§ EXERCISE TASK A
In the entries, swap "Locate an element" for "Find an element" starting with the line with "at (635, 140)." and going on through the end of the entries. Give only those lines again, with nothing else altered.

§ SELECTED PASSAGE
-- Start --
First published October 24, 2018 in ITNEXT

Streams For the Win: A Performance Comparison of Node.js Methods for Reading Large Datasets (Pt 2)

How readFile(), createReadStream() and event-stream stack up.

Node.js logo

Introduction

If you’ve been keeping up with my writing, a few weeks ago, I published a blog talking about a variety of ways to use Node.js to read really large datasets.

To my surprise, it did exceptionally well with readers — this seemed (to me) like a topic many others have already covered in posts, blogs and forums, but for whatever reason, it got the attention of a lot of people. So, thank you to all of you who took the time to read it! I really appreciate it.

One particularly astute reader: Martin Kock, went so far as to ask how long it took to parse the files. It seemed as if he’d read my mind, because part two of my series on using Node.js to read really, really large files and datasets involves just that.

In this post, I’ll evaluate the three different methods in Node.js I used to read the files, to determine which is most performant.

The challenge from part 1

I won’t go into the specifics of the challenge and solution, because you can read my first post for all the details, but I will give you the high level overview.

A person from a Slack channel I’m a member of, posted a coding challenge he’d received, which involved reading a very large dataset (over 2.5GB in total), parsing through the data and pulling out various pieces of information.

It challenged programmers to print out:

  • Total lines in the file.
  • Names in the 432nd and 43243rd indexes.
  • Counts for total numbers donations per month.
  • And the most common first name in the files, and how a count of how often that name occurred.

Here's a link to the data if you'd like to view it: ​https://www.fec.gov/files/bulk-downloads/2018/indiv18.zip

The three different solutions for smaller datasets

As I worked towards my ultimate end goal of processing a large dataset, I came up with three solutions in Node.js.

Solution #1: fs.readFile()

The first involved Node.js’s native method of fs.readFile(), and consisted of reading in the whole file, holding it in memory, and performing the operations on the entire file, then returning the results. At least for smaller files it worked, but when I got to the largest file size, my server crashed with a JavaScript heap out of memory error.

Solution #2: fs.createReadStream() & rl.readLine()

My second solution also involved another couple of methods native to Node.js: fs.createReadStream() and rl.readLine(). In this iteration, the file was streamed through Node.js in an input stream, and I was able to perform individual operations on each line, then cobble all those results together in the output stream.

Again, this worked pretty well on smaller files, but once I got to the biggest file, the same error happened. Although Node.js was streaming the inputs and outputs, it still attempted to hold the whole file in memory while performing the operations (and couldn’t handle the whole file).

Solution #3: event-stream

In the end, I came up with only one solution in Node.js that was able to handle the full 2.55GB file I wanted to parse through at once.
-- End --
§ PROVIDED MATERIAL
-- Start --
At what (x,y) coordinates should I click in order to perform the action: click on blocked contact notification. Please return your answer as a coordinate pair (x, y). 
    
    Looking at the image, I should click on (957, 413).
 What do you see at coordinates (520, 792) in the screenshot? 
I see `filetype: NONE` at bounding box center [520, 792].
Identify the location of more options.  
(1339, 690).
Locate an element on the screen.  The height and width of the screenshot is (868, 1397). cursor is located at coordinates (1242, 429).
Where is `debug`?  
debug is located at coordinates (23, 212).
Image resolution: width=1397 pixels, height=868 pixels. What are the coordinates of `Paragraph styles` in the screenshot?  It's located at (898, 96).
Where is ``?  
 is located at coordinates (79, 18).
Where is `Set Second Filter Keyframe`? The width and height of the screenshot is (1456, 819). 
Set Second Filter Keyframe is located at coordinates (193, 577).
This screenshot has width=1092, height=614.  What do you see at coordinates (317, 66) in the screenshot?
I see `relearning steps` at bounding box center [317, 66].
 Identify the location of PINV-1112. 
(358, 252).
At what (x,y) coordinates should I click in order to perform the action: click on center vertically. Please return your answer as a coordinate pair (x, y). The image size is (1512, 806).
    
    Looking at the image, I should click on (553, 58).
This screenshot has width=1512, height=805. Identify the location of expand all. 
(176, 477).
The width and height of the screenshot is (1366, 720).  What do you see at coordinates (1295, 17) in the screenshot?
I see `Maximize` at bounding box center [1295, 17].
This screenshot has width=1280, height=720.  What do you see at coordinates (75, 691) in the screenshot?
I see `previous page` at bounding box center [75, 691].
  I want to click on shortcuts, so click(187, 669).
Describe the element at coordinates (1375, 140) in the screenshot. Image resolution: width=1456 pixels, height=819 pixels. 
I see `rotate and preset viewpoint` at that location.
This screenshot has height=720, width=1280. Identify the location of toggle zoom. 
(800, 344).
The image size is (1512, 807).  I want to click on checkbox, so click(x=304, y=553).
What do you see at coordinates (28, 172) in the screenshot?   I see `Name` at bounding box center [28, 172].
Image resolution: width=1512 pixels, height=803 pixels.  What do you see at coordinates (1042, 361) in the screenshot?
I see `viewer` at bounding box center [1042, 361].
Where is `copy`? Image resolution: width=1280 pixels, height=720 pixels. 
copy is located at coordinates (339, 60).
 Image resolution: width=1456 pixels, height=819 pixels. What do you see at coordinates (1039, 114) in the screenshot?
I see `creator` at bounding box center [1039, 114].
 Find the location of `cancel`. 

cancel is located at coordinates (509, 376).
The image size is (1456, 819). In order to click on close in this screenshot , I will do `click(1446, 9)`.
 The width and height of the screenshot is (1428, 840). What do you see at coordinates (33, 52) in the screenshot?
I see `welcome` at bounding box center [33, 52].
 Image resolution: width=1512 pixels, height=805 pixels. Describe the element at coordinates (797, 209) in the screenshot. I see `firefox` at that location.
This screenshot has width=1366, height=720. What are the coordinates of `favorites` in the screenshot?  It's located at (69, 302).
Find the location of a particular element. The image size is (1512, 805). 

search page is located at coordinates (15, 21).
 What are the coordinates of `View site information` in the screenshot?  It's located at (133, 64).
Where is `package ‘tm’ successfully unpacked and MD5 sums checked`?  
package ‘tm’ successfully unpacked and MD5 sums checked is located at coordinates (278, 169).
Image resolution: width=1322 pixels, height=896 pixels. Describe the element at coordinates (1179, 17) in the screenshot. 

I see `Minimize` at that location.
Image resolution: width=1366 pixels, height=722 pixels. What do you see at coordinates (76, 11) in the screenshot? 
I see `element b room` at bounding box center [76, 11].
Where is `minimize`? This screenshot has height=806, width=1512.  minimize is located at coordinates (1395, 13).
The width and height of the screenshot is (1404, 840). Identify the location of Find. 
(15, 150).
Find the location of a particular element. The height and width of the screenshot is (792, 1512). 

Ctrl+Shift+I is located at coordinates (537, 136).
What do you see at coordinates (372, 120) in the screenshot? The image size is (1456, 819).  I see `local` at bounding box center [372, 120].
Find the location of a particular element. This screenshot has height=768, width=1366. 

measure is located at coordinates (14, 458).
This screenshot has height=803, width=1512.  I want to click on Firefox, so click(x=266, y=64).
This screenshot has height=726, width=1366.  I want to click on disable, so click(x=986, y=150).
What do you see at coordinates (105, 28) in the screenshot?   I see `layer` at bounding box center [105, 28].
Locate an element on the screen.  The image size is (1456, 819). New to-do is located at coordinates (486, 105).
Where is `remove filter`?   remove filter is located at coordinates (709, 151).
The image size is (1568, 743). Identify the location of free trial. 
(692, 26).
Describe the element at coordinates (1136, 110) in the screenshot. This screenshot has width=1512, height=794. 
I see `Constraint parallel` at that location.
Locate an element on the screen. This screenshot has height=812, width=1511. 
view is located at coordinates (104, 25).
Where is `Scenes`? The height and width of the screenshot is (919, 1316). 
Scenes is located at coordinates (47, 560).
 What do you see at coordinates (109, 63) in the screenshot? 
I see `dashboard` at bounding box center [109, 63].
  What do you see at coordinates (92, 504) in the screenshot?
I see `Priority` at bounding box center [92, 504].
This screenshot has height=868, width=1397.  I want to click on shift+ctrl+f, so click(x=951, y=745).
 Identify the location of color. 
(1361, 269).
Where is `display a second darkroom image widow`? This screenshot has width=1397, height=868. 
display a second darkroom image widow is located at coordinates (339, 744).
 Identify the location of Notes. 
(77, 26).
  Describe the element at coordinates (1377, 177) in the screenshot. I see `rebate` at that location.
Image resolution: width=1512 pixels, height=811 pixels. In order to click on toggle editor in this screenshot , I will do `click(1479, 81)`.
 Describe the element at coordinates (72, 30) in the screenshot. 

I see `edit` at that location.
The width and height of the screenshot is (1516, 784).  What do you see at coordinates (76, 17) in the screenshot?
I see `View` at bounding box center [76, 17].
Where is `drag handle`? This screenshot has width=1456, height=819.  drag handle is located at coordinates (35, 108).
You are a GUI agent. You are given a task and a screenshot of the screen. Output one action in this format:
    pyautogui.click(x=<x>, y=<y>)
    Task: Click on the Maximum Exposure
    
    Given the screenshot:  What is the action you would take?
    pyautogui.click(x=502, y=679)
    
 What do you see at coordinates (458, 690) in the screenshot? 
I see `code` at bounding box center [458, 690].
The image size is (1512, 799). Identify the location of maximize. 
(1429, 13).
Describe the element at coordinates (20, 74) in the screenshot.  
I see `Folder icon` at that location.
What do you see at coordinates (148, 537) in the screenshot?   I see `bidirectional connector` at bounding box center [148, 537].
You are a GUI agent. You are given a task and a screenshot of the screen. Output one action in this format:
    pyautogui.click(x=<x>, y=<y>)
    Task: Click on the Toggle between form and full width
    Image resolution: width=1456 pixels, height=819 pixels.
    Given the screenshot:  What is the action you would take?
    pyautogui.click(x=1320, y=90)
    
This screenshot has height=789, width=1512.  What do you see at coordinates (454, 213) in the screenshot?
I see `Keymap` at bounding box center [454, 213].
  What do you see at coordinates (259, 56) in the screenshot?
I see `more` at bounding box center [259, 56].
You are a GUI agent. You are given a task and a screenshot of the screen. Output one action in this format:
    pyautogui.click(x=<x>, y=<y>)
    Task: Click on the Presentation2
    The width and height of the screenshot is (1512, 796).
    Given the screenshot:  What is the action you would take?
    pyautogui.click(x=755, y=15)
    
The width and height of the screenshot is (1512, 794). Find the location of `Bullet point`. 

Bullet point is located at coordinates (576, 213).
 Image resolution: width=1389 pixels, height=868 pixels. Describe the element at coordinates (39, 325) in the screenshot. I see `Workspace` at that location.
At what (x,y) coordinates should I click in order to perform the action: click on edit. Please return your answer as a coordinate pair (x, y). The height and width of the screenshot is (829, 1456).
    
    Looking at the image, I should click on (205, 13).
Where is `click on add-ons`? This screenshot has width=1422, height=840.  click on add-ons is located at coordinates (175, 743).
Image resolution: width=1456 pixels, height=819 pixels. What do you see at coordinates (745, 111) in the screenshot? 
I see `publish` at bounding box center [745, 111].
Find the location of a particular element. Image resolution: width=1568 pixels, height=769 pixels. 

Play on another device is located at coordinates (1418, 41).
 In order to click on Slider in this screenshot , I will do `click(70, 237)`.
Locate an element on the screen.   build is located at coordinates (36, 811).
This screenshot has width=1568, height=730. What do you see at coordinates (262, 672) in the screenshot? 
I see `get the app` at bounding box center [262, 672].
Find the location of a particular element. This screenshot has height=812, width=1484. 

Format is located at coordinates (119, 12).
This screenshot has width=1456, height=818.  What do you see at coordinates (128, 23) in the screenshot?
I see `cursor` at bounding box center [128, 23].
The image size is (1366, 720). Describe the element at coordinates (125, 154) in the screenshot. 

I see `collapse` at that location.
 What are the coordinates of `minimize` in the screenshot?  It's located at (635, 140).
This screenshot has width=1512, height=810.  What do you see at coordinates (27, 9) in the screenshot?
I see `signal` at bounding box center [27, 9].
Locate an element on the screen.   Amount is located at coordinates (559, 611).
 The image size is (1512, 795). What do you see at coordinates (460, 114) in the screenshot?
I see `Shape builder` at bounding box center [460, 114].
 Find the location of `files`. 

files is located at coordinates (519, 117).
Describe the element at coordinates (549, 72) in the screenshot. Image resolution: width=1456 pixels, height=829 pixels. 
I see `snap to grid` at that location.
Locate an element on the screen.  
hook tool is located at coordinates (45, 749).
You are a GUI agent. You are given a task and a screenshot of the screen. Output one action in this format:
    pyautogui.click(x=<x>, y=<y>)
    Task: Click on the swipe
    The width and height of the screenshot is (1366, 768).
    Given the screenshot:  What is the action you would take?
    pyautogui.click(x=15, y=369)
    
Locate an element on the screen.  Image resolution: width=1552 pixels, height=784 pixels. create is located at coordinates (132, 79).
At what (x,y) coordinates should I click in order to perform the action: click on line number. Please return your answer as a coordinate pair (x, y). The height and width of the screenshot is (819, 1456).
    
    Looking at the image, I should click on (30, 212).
-- End --
§ EXERCISE TASK B
Do these statements agree with the article on reading large datasets in Node.js? For each, answer yes or no and quote the deciding words. (i) The dataset in the coding challenge was over 2.5GB in total. (ii) The fs.readFile() solution handled the largest file without trouble. (iii) A reader named Martin Kock asked how long it took to parse the files.

§ WRITTEN SOLUTION A
 What are the coordinates of `minimize` in the screenshot?  It's located at (635, 140).
This screenshot has width=1512, height=810.  What do you see at coordinates (27, 9) in the screenshot?
I see `signal` at bounding box center [27, 9].
Find an element on the screen.   Amount is located at coordinates (559, 611).
 The image size is (1512, 795). What do you see at coordinates (460, 114) in the screenshot?
I see `Shape builder` at bounding box center [460, 114].
 Find the location of `files`. 

files is located at coordinates (519, 117).
Describe the element at coordinates (549, 72) in the screenshot. Image resolution: width=1456 pixels, height=829 pixels. 
I see `snap to grid` at that location.
Find an element on the screen.  
hook tool is located at coordinates (45, 749).
You are a GUI agent. You are given a task and a screenshot of the screen. Output one action in this format:
    pyautogui.click(x=<x>, y=<y>)
    Task: Click on the swipe
    The width and height of the screenshot is (1366, 768).
    Given the screenshot:  What is the action you would take?
    pyautogui.click(x=15, y=369)
    
Find an element on the screen.  Image resolution: width=1552 pixels, height=784 pixels. create is located at coordinates (132, 79).
At what (x,y) coordinates should I click in order to perform the action: click on line number. Please return your answer as a coordinate pair (x, y). The height and width of the screenshot is (819, 1456).
    
    Looking at the image, I should click on (30, 212).

§ WRITTEN SOLUTION B
(i) Yes: "reading a very large dataset (over 2.5GB in total)"
(ii) No: "when I got to the largest file size, my server crashed with a JavaScript heap out of memory error"
(iii) Yes: "One particularly astute reader: Martin Kock, went so far as to ask how long it took to parse the files."